- _EXTRACTED TEXT_
▼▼▼

That includes two people killed in recent weeks by COVID in Shasta County, a man in his 40s and a man in his 60s, according to the Shasta Ready COVID-19 dashboard. Shasta County has recorded 33,850 COVD-19 infections since March 2020, resulting in 2076 hospitalizations and 672 deaths.
The vast majority of the deaths, 91 percent, were people over the age of 55. More women have died in Shasta County, 57 percent, than men. There are currently 191 active COVID cases in the county, including 36 people in the hospital and 3 in the ICU.
In an ideal world, everyone would get vaccinated, wear masks and do whatever was required to keep the community safe. Numbers like those above wouldn’t be taken for granted. Obviously, that’s not the planet we’re living on. The overarching attitude in the United States seems to be if you haven’t had COVID yet, don’t worry, you’ll catch it eventually.
It doesn’t have to be that way, especially if you’re an at-risk COVID virgin like me. There are still plenty of good reasons not to catch COVID.
According to the CDC, one-in-five infected people develops Long COVID, with symptoms that can last more than a year or longer. Ask someone who’s constantly short of breath and lost their sense of taste and smell how much fun they’re having.
As COVID has mutated from Alpha to Delta to Omicron, immunity from both vaccination and previous infection has waned with the advent of new variants. To what degree is uncertain. As more cases of COVID-19 reinfection arise, evidence continues to mount that damage to the heart, lungs, kidney, liver and brain by repeated infections may be cumulative.

▲▲▲

- _TO DO_
Write out the passage on COVID in Shasta County word for word, between "In an ideal" and "fun they’re having.", inclusive.

- _RECORDED DATA_
▼▼▼

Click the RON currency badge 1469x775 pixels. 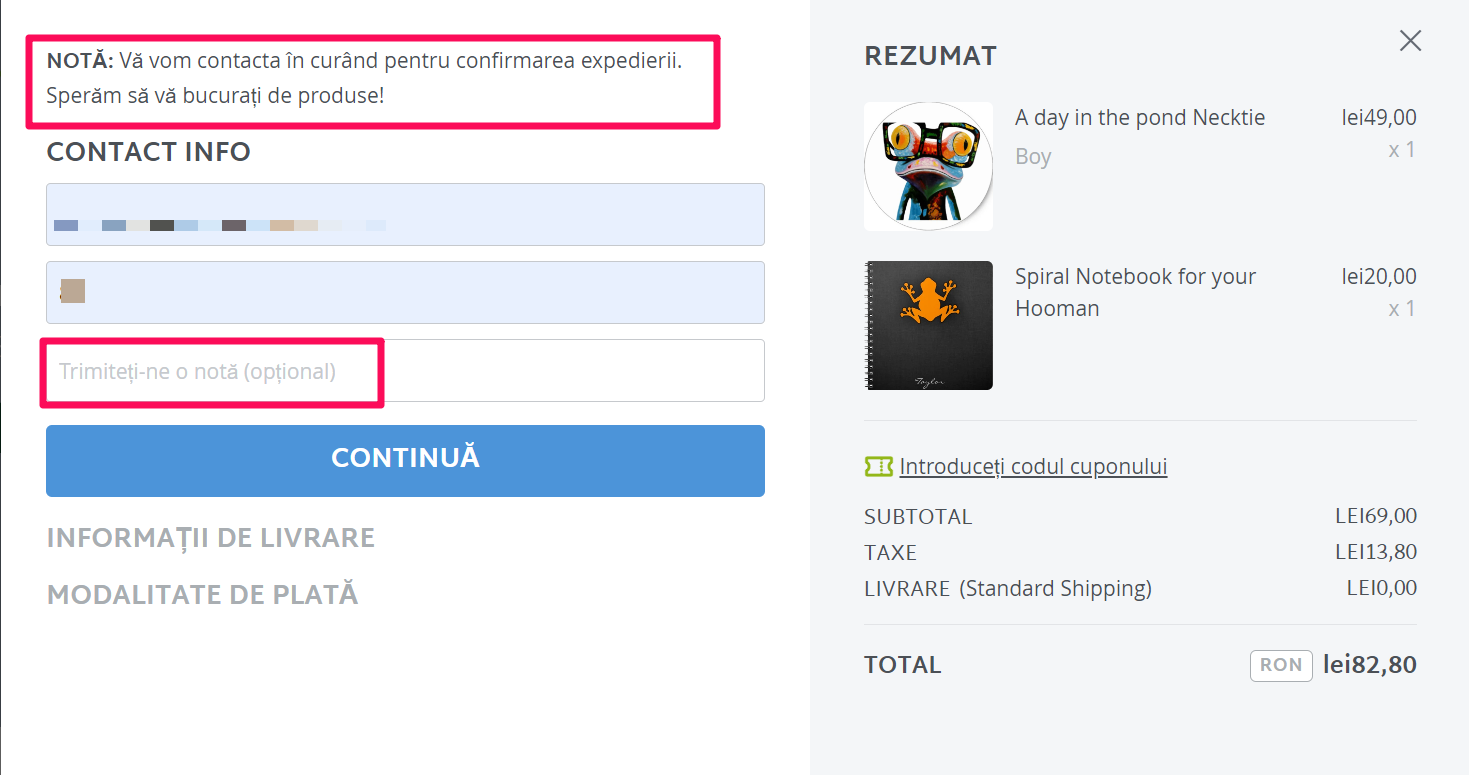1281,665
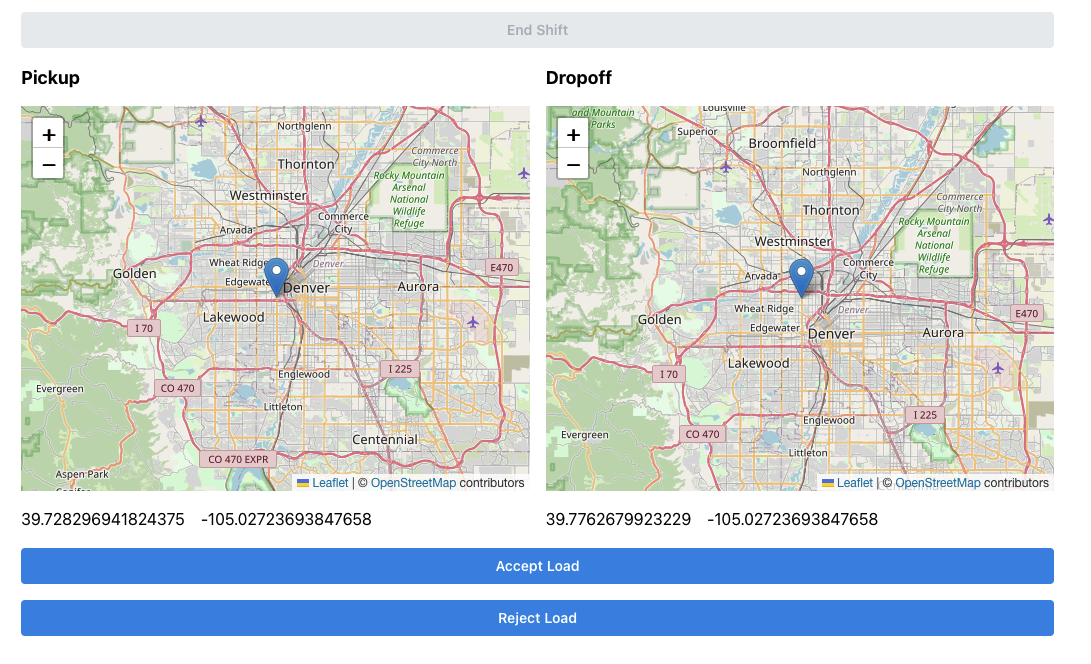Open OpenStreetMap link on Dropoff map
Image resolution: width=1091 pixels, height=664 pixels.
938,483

▲▲▲

- _ANSWER TO THIS TASK_
In an ideal world, everyone would get vaccinated, wear masks and do whatever was required to keep the community safe. Numbers like those above wouldn’t be taken for granted. Obviously, that’s not the planet we’re living on. The overarching attitude in the United States seems to be if you haven’t had COVID yet, don’t worry, you’ll catch it eventually.
It doesn’t have to be that way, especially if you’re an at-risk COVID virgin like me. There are still plenty of good reasons not to catch COVID.
According to the CDC, one-in-five infected people develops Long COVID, with symptoms that can last more than a year or longer. Ask someone who’s constantly short of breath and lost their sense of taste and smell how much fun they’re having.